▶ [Provided passage]

>>>

Step 3:  So, we have re-constituted a classical production system!

We have re-constituted (a version of) a classical production system

     The (classical) WM for the production system is the ~4 buffers of ACT 5.0, productions fire depending on the buffers’ contents, thereby changing those contents, and so on …

     But … ACT’s declarative memory (DM) has got lost from the story!!

  we haven’t lost the knowledge in DM, because it’s still there to be pulled in by retrieval

  but so far as control is concerned, DM has gone

                  which production fires depends on the buffers, but not on DM

°     Notice that the effective state, comprised of a handful of buffers, is very small

  during the meeting, someone used the phrase “limiting the flow of information to conflict resolution”, and that’s certainly what’s happening

[Note added later: I realise now that this situation is not all that different to ACT 4.0, where also which production fires — though not which instantiation fires — depends only on the “buffers” (i.e. mainly, the current goal).  But the argument seems a lot cleaner in version 5.0.]


Step 4:  So how do we reconcile …?

So how do we reconcile these two positions:

(1)  Expertise consists in large part of making control — i.e. the determination of which production fires next — be sensitive to increasingly subtle aspects of the situation, reflecting a growing base of knowledge;

with

(2)  The observation that in ACT-R 5.0, control, i.e. which production fires next, depends on only a small state consisting of the buffers only, without declarative memory — which is presumably where most of the knowledge base for expertise must reside?

[I am tempted to add: a Soarer might conclude that expertise must reside in productions rather than in declarative memory, but that would not be consistent with the spirit of ACT-R.]

 


Step 5:  Rich symbols

The answer would seem to be, that we must use “rich symbols” in the buffers.

     A rich symbol is a specialised chunk, which encodes a highly particular pattern of (recursively) more basic chunks.

     The word chunk is multiply appropriate here, connecting with

  Miller’s (1956) notion of hierarchical chunks, in the famous “7±2” paper

  ACT-R’s sense of chunks as units of declarative knowledge

  Soar’s notion of “data chunks” which can be used to associate a specific declarative structure with an arbitrary symbol.

     These are definitely learned chunks, which would show up in ACT as gensyms, like ‘CH2947’ or whatever.

     The essential idea behind this solution is that

  the problem situation would be encoded (hierarchically) in a small number of rich symbols

  those rich symbols trigger a specialised learned rule, based on the pattern of symbols in the buffers.

<<<

▶ [Raw data]

>>>

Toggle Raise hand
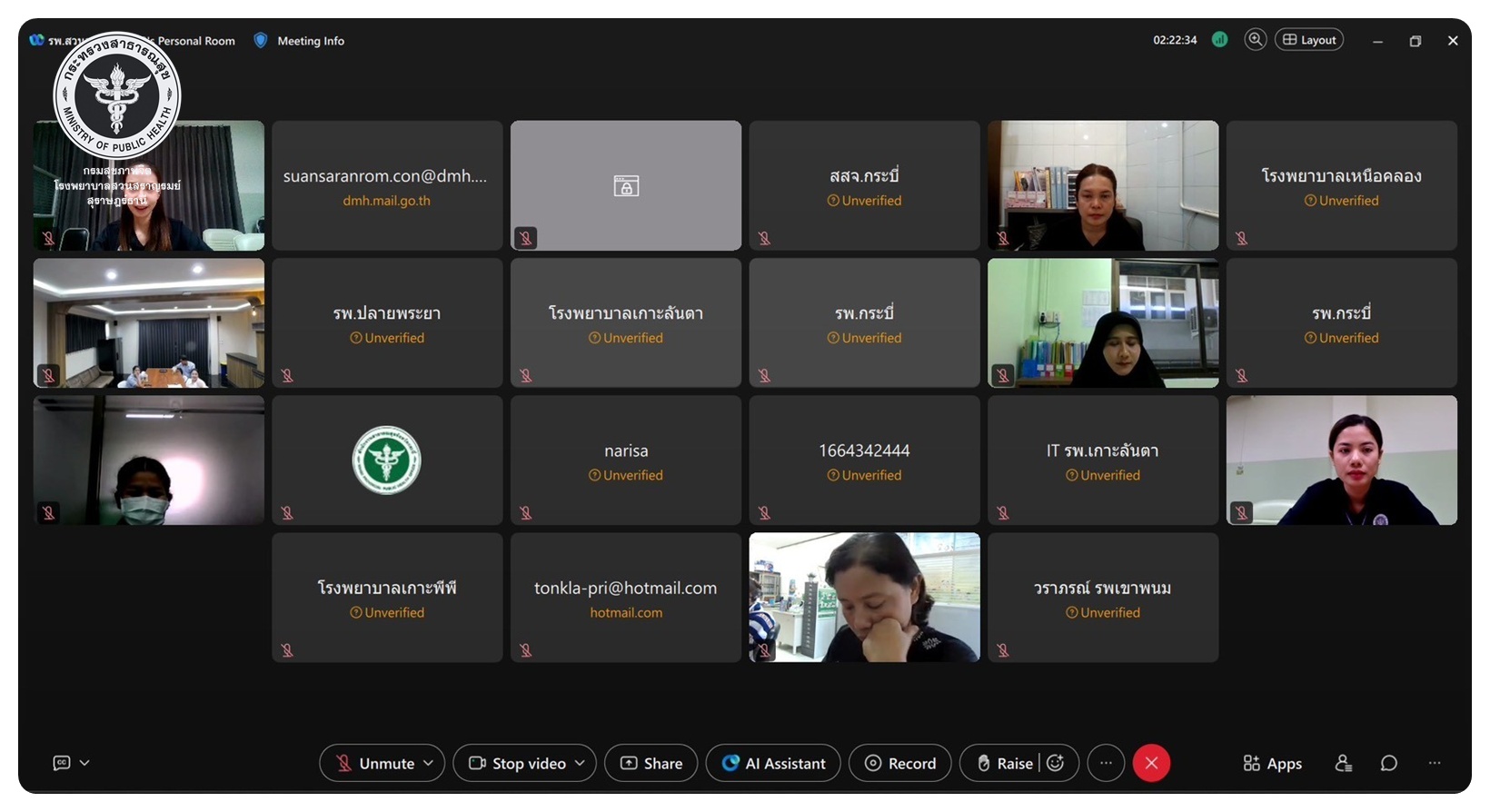tap(1004, 763)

<<<

▶ [Tasks to carry out]
a – Answer these about the passage on ACT-R production systems, one line each:
(i) About how many buffers make up the classical working memory in ACT 5.0?
(ii) What kind of symbols does the passage say must be used in the buffers?
(iii) How would learned chunks show up in ACT, according to the passage?
b – Extend the passage on ACT-R production systems by writing what comes after its last sentence.

▶ [Outputs for the tasks]
a –
(i) About 4 buffers.
(ii) Rich symbols.
(iii) As gensyms, like ‘CH2947’.

b –
[Note 1.  The foundational aspects of these rich symbols look a bit shaky in ACT-R.  In ACT, each chunk has a number of components which are themselves chunks, so that — in principle — every chunk is already a “rich symbol”, in the sense of having components that are each particular chunks, each of which itself has components which … etc.  In practice, certain chunks are treated as primitive because their name appears explicitly in a production, but that needn’t prevent them from being spelled out into their components in declarative memory, and having other rules respond to those lower-level components.  It’s all rather unclear (at least to me) where this process ends.  Does ACT-R have a special class of atomic, non-decomposable primitive chunks, perhaps linked in some way to perceptual categories?

  Despite this uncertaintly over their foundations, the practical notion of rich symbols still seems pretty clear, as learned chunks which encode highly specific combinations of their components, which can themselves be rich symbols.]

[Note 2.  Stefanie Nellen later pointed out to me a potential problem with these complex chunks (“rich symbols”).  Most complex chunks will, necessarily, be very rarely encountered.  They will therefore have low activation in declarative memory and will be difficult if not impossible to retrieve.

  Without further analysis, I don’t know the solution to this problem.  Two ideas that occur to me are:

  (a) that the associative aspects of retrieval will, in some way that I am still not familiar with, come to the rescue and make even these highly specialised chunks retrievable;

  (b) or perhaps we really do have to consider seriously the possibility that productions, rather than chunks, are the natural medium for encoding high-quality but very-low-frequency knowledge?

  It also occurs to me that perhaps this difficulty reflects the psychological situation, and that it sets bounds on the speed with which expertise can be acquired?]


Step 6:  Minimising retrieval

Notice that according to the view we have suggested, in skilled behaviour ACT may run for many cycles without a declarative memory retrieval.

Compare this with Niels Taatgen’s view that “the purpose of production learning is to reduce retrievals”.

The convergence suggests that there may be something very right about the theoretical basis of Niels’ approach.


Predictions

I make the following predictions, and indicate their implications, for ACT-R 5.0 models of expertise:

a)   the current situation will be encoded mainly in rich symbols

=>  we must be able to work with ACT-R symbols without meaningful names.

b)   models will need to learn productions to encode and decode rich symbols

=>            requirements on production learning

c)   specialised expert productions will mainly take the form of rules for mapping buffer states to buffer states

=>            requirements on production learning

d)   => the production learning mechanism had better be adequate!

e)   we’ll be moving away from the familiar style of ACT-R models, e.g. using rules with hand-written meaningful symbol names, to dealing with learned rules and learned rich symbols

=>  we had better be prepared to cope with it.

 

R.M.Y.

(These notes re-written 27 Aug 2001)